I may not appear to be a jealous person. In fact, I periodically suffer from intense bouts of wanting. Wanting what, you may ask? More. More what? More whatever: money, time, space, things, anything. Food used to be on that list. I don't actively suppress the feeling when it is upon me, but I do sometimes fool myself into thinking I'm controlling it when in fact I am wallowing in the feeling while it exists. In very basic terms, I like the idea of not being content. It reminds me not to become complacent, even though by most standards, I should just enjoy myself and be content.
And there is the crucial difference. I am both happy where I am, doing what I'm doing, being with who I am. At the same time, I am not content to remain where I am, doing the things I'm doing, being with who I am, for very long. If life is a journey, stasis is your enemy.
I have a difficult time explaining this to people. By nature, people want to "fix" things that are wrong if they can, and for whatever reason, this strikes people as being "wrong." So I don't share this with too many people. I've had an ongoing debate about it with my lovely wife for over 14 years now. It's really just the "human" side of what she would call "going with the program." The unhealthy part (says she) is that I attempt to control the path, the motion along it, and probably the weather just for good measure!
I don't disagree, but if you can understand your own motivations (forget everyone else's), you can effect real change in yourself. If you can begin to grasp what motivates others, then you have a real shot at changing the world. For the purposes of this blog, changing myself is the ultimate goal, so we will stick to that for the time being.

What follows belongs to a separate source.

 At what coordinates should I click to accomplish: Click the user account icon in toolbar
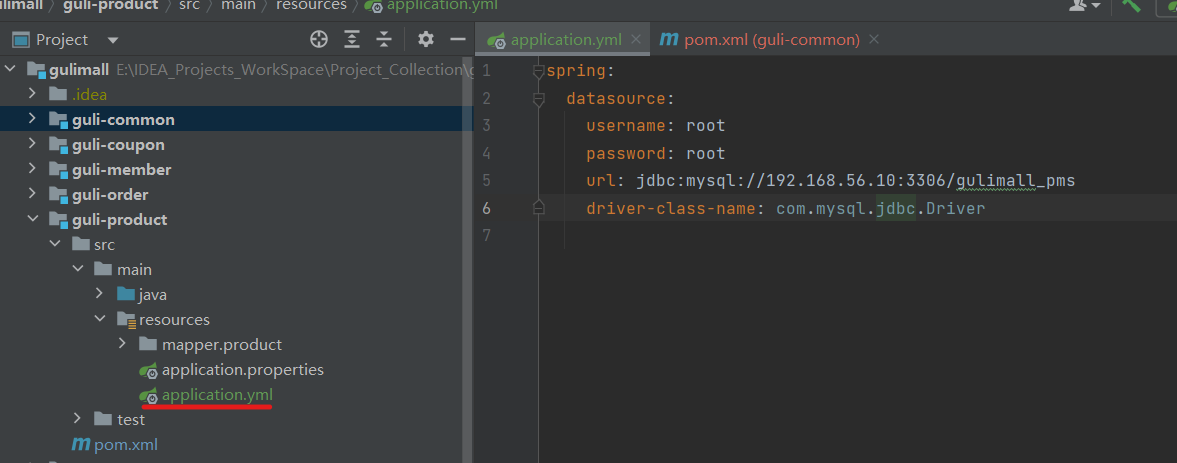1078,5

My motivations led me to name this blog after Leonidas, King of Sparta during the beginning of the 5th Century B.C. I've linked the wikipedia article for those who want to read about this incredible individual. Assuming you know at least what is posted there, I will not regurgitate anything unnecessarily in what follows.
Leonidas' death at the battle of Thermopylae was predicted. Ignoring the loaded connotations of the word "predicted" for a moment, I look at the result of my weigh-in at the start of this journey as the same as the fate Leonidas met at Thermopylae. What could these two disparate events have in common? Allow me to explain.

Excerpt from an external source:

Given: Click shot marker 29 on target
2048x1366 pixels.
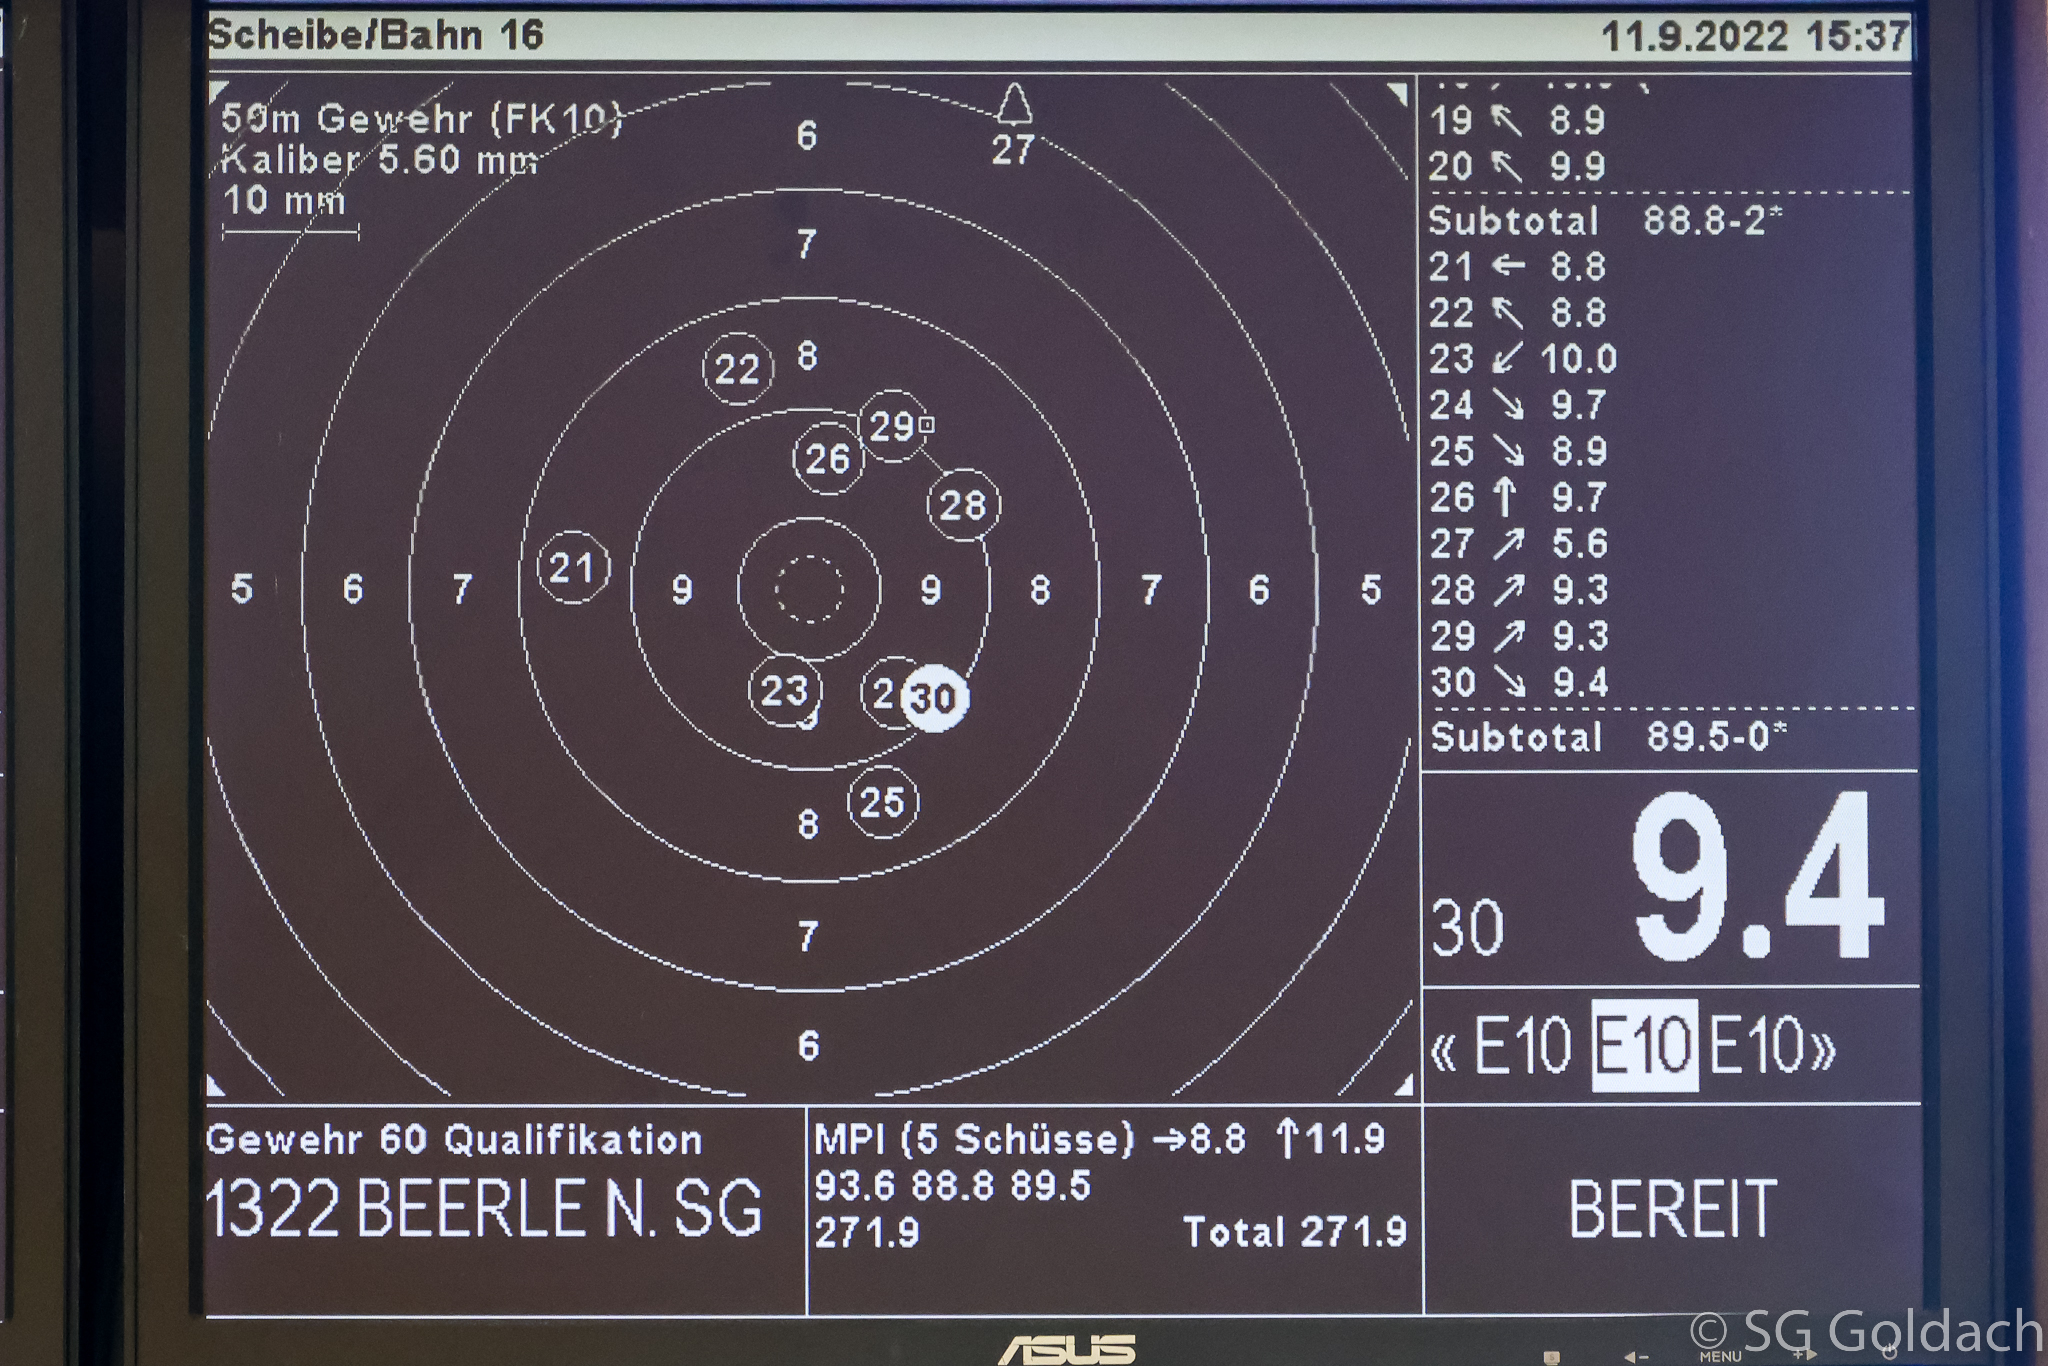Looking at the screenshot, I should 892,426.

The society that was ancient Sparta demanded that Leonidas die defending the pass at Thermopylae. His other "choices" were to retreat or surrender. These were not on the table for the 300 Spartans. Similarly, an ambitious executive in modern corporate America finds himself spending hour upon hour beyond what "normal" employees do, because it is "expected" that to advance, you have to do far more. These extended hours can wreck havoc on the health and well-being of the person, because work eats up the vast majority of time each week. Do this long enough without some balance, and the result approaches Leonidas'. I am not saying that I am Leonidas. Leonidas actually died for the principles he believed in. I intend to survive. Does that make me a coward? Perhaps in a sense.
The culture of America as it exists today essentially pushes people down an unhealthy path, like animals to slaughter. I will not recount the endless statistics that describe "the obesity epidemic" that currently grips the country. I assume you're on board with the fact that it exists, and if our culture doesn't change in this regard, we are doomed. That said, there are people out there, living among us, who successfully go against the grain. These people ascribe to a higher ideal. Instead of accepting pink slime as food, because it's convenient, they actually eat whole grains, cook their own food (and some kill or grow their own), and generally ignore the stupidity of the rest of us. The path of least resistance, the one demanded by our culture as Americans, is killing us.
I can't tell you how difficult that last sentence was to write. For years, as my weight ballooned more and more out of control, I took solace in the fact that I "wasn't one of those psychos" who was "out in left field." Or something indeterminate like that. Maybe it's because I felt that I belonged to the majority, and staying with the herd was comforting. It isn't comforting any longer. The results of that attitude can be viewed in post number one. See link if you want to take a trip down memory lane.
To recap: Leonidas died honorably, beholden to the demands of his culture. I reached a point akin to the "choice" he had, and choose to honor my life, my wife, and my children by not dying early as a result of living a twisted version of what the American Dream seems to have become for so many. What this obviously oversimplifies, is what Leonidas' death achieved, and (likewise), what my survival could achieve. We will explore that idea in a future post.
As for the reason for this week's title beyond the obvious nationalistic nature of my post, Buffalo Wild Wings came to our town this week. We've been there three times this week. It's one of my favorite places (of the chains that I generally hate), and I still managed to lose weight this week.
Weight: 290.6 pounds (-52.0 lbs.), Waist: 52" (-7.8"), BMI: 41.7 (-7.5).